_Required action_. The output must reproduce each line of the data word for word.

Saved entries
'''
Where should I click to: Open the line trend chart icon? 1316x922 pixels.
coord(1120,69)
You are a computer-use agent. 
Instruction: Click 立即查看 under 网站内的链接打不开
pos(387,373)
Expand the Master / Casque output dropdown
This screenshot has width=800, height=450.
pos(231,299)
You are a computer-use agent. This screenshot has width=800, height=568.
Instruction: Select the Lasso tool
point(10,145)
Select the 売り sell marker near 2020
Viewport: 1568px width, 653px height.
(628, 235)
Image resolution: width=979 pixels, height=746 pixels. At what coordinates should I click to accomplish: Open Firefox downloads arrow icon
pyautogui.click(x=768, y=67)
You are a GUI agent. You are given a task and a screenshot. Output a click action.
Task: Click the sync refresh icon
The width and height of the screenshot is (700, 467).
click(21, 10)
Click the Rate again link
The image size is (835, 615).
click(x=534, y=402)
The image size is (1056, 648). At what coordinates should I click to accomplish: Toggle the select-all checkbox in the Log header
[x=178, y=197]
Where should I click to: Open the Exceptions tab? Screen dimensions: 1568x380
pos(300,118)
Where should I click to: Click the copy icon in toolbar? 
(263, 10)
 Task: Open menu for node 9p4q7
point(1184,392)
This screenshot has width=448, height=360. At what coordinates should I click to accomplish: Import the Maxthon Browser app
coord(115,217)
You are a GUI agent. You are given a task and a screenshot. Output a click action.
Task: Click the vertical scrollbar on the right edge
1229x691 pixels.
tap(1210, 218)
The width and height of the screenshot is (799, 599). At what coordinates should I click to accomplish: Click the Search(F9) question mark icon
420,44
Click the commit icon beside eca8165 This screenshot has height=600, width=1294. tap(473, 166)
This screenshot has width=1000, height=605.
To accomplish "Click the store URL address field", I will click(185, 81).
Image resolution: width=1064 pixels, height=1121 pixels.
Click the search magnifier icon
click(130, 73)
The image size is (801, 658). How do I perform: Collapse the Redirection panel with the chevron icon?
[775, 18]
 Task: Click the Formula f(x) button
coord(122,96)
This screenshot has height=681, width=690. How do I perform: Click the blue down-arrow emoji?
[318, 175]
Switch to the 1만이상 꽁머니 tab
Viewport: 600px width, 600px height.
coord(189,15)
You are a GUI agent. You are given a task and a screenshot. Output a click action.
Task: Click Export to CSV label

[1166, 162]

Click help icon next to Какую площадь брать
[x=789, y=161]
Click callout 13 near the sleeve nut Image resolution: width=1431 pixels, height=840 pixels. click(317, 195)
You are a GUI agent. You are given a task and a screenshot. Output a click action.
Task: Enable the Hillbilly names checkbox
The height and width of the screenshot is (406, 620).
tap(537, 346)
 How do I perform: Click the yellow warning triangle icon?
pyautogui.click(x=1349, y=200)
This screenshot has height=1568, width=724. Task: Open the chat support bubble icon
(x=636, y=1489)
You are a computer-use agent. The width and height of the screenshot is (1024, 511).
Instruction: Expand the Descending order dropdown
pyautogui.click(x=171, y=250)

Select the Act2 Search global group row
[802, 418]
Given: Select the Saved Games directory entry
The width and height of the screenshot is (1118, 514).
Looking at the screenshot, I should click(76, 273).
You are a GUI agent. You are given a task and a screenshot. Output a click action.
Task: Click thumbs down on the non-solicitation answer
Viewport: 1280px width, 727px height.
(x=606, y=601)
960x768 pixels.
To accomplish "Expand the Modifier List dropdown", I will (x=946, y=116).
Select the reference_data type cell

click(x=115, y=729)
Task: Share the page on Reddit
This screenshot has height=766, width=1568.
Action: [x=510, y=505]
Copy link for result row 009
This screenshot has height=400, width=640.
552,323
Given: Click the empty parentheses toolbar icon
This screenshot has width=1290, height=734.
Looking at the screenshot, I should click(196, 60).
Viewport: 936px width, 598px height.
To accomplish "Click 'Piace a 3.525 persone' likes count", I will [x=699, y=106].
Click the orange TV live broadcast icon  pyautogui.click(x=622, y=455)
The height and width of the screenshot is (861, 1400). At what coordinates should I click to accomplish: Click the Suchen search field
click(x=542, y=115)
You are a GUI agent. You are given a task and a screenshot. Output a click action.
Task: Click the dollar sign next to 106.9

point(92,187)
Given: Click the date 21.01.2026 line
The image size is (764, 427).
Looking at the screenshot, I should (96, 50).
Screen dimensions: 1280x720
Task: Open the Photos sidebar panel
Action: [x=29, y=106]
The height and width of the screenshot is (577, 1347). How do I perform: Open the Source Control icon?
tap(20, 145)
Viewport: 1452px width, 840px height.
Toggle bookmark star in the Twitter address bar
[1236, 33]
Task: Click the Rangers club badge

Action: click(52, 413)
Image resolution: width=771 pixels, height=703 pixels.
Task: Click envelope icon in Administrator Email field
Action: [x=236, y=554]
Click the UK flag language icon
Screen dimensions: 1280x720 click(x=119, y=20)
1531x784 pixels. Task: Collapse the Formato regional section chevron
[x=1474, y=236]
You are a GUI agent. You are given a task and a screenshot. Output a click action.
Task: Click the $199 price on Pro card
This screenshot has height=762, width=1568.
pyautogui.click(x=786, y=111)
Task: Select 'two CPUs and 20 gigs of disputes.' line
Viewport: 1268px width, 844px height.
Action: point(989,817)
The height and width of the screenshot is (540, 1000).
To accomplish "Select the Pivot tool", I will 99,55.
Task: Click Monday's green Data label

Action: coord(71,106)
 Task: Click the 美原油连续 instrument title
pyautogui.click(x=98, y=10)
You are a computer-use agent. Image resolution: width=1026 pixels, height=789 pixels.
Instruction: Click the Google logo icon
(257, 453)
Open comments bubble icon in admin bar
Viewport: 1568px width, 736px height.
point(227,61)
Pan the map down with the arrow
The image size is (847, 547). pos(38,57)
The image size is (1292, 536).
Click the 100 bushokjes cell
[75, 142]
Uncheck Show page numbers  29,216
'''
_Response box_.
Where should I click to: Open the line trend chart icon? 1316x922 pixels.
coord(1120,69)
You are a computer-use agent. 
Instruction: Click 立即查看 under 网站内的链接打不开
pos(387,373)
Expand the Master / Casque output dropdown
This screenshot has width=800, height=450.
pos(231,299)
You are a computer-use agent. This screenshot has width=800, height=568.
Instruction: Select the Lasso tool
point(10,145)
Select the 売り sell marker near 2020
Viewport: 1568px width, 653px height.
(628, 235)
Image resolution: width=979 pixels, height=746 pixels. At what coordinates should I click to accomplish: Open Firefox downloads arrow icon
pyautogui.click(x=768, y=67)
You are a GUI agent. You are given a task and a screenshot. Output a click action.
Task: Click the sync refresh icon
The width and height of the screenshot is (700, 467).
click(21, 10)
Click the Rate again link
The image size is (835, 615).
click(x=534, y=402)
The image size is (1056, 648). At what coordinates should I click to accomplish: Toggle the select-all checkbox in the Log header
[x=178, y=197]
Where should I click to: Open the Exceptions tab? Screen dimensions: 1568x380
pos(300,118)
Where should I click to: Click the copy icon in toolbar? 
(263, 10)
 Task: Open menu for node 9p4q7
point(1184,392)
This screenshot has width=448, height=360. At what coordinates should I click to accomplish: Import the Maxthon Browser app
coord(115,217)
You are a GUI agent. You are given a task and a screenshot. Output a click action.
Task: Click the vertical scrollbar on the right edge
1229x691 pixels.
tap(1210, 218)
The width and height of the screenshot is (799, 599). At what coordinates should I click to accomplish: Click the Search(F9) question mark icon
420,44
Click the commit icon beside eca8165 This screenshot has height=600, width=1294. tap(473, 166)
This screenshot has width=1000, height=605.
To accomplish "Click the store URL address field", I will click(185, 81).
Image resolution: width=1064 pixels, height=1121 pixels.
Click the search magnifier icon
click(130, 73)
The image size is (801, 658). How do I perform: Collapse the Redirection panel with the chevron icon?
[775, 18]
 Task: Click the Formula f(x) button
coord(122,96)
This screenshot has height=681, width=690. How do I perform: Click the blue down-arrow emoji?
[318, 175]
Switch to the 1만이상 꽁머니 tab
Viewport: 600px width, 600px height.
coord(189,15)
You are a GUI agent. You are given a task and a screenshot. Output a click action.
Task: Click Export to CSV label

[1166, 162]

Click help icon next to Какую площадь брать
[x=789, y=161]
Click callout 13 near the sleeve nut Image resolution: width=1431 pixels, height=840 pixels. click(317, 195)
You are a GUI agent. You are given a task and a screenshot. Output a click action.
Task: Enable the Hillbilly names checkbox
The height and width of the screenshot is (406, 620).
tap(537, 346)
 How do I perform: Click the yellow warning triangle icon?
pyautogui.click(x=1349, y=200)
This screenshot has height=1568, width=724. Task: Open the chat support bubble icon
(x=636, y=1489)
You are a computer-use agent. The width and height of the screenshot is (1024, 511).
Instruction: Expand the Descending order dropdown
pyautogui.click(x=171, y=250)

Select the Act2 Search global group row
[802, 418]
Given: Select the Saved Games directory entry
The width and height of the screenshot is (1118, 514).
Looking at the screenshot, I should click(76, 273).
You are a GUI agent. You are given a task and a screenshot. Output a click action.
Task: Click thumbs down on the non-solicitation answer
Viewport: 1280px width, 727px height.
(x=606, y=601)
960x768 pixels.
To accomplish "Expand the Modifier List dropdown", I will (x=946, y=116).
Select the reference_data type cell

click(x=115, y=729)
Task: Share the page on Reddit
This screenshot has height=766, width=1568.
Action: [x=510, y=505]
Copy link for result row 009
This screenshot has height=400, width=640.
552,323
Given: Click the empty parentheses toolbar icon
This screenshot has width=1290, height=734.
Looking at the screenshot, I should click(196, 60).
Viewport: 936px width, 598px height.
To accomplish "Click 'Piace a 3.525 persone' likes count", I will [x=699, y=106].
Click the orange TV live broadcast icon  pyautogui.click(x=622, y=455)
The height and width of the screenshot is (861, 1400). At what coordinates should I click to accomplish: Click the Suchen search field
click(x=542, y=115)
You are a GUI agent. You are given a task and a screenshot. Output a click action.
Task: Click the dollar sign next to 106.9

point(92,187)
Given: Click the date 21.01.2026 line
The image size is (764, 427).
Looking at the screenshot, I should (96, 50).
Screen dimensions: 1280x720
Task: Open the Photos sidebar panel
Action: [x=29, y=106]
The height and width of the screenshot is (577, 1347). How do I perform: Open the Source Control icon?
tap(20, 145)
Viewport: 1452px width, 840px height.
Toggle bookmark star in the Twitter address bar
[1236, 33]
Task: Click the Rangers club badge

Action: click(52, 413)
Image resolution: width=771 pixels, height=703 pixels.
Task: Click envelope icon in Administrator Email field
Action: [x=236, y=554]
Click the UK flag language icon
Screen dimensions: 1280x720 click(x=119, y=20)
1531x784 pixels. Task: Collapse the Formato regional section chevron
[x=1474, y=236]
You are a GUI agent. You are given a task and a screenshot. Output a click action.
Task: Click the $199 price on Pro card
This screenshot has height=762, width=1568.
pyautogui.click(x=786, y=111)
Task: Select 'two CPUs and 20 gigs of disputes.' line
Viewport: 1268px width, 844px height.
Action: point(989,817)
The height and width of the screenshot is (540, 1000).
To accomplish "Select the Pivot tool", I will 99,55.
Task: Click Monday's green Data label

Action: coord(71,106)
 Task: Click the 美原油连续 instrument title
pyautogui.click(x=98, y=10)
You are a computer-use agent. Image resolution: width=1026 pixels, height=789 pixels.
Instruction: Click the Google logo icon
(257, 453)
Open comments bubble icon in admin bar
Viewport: 1568px width, 736px height.
point(227,61)
Pan the map down with the arrow
The image size is (847, 547). pos(38,57)
The image size is (1292, 536).
Click the 100 bushokjes cell
[75, 142]
Uncheck Show page numbers  29,216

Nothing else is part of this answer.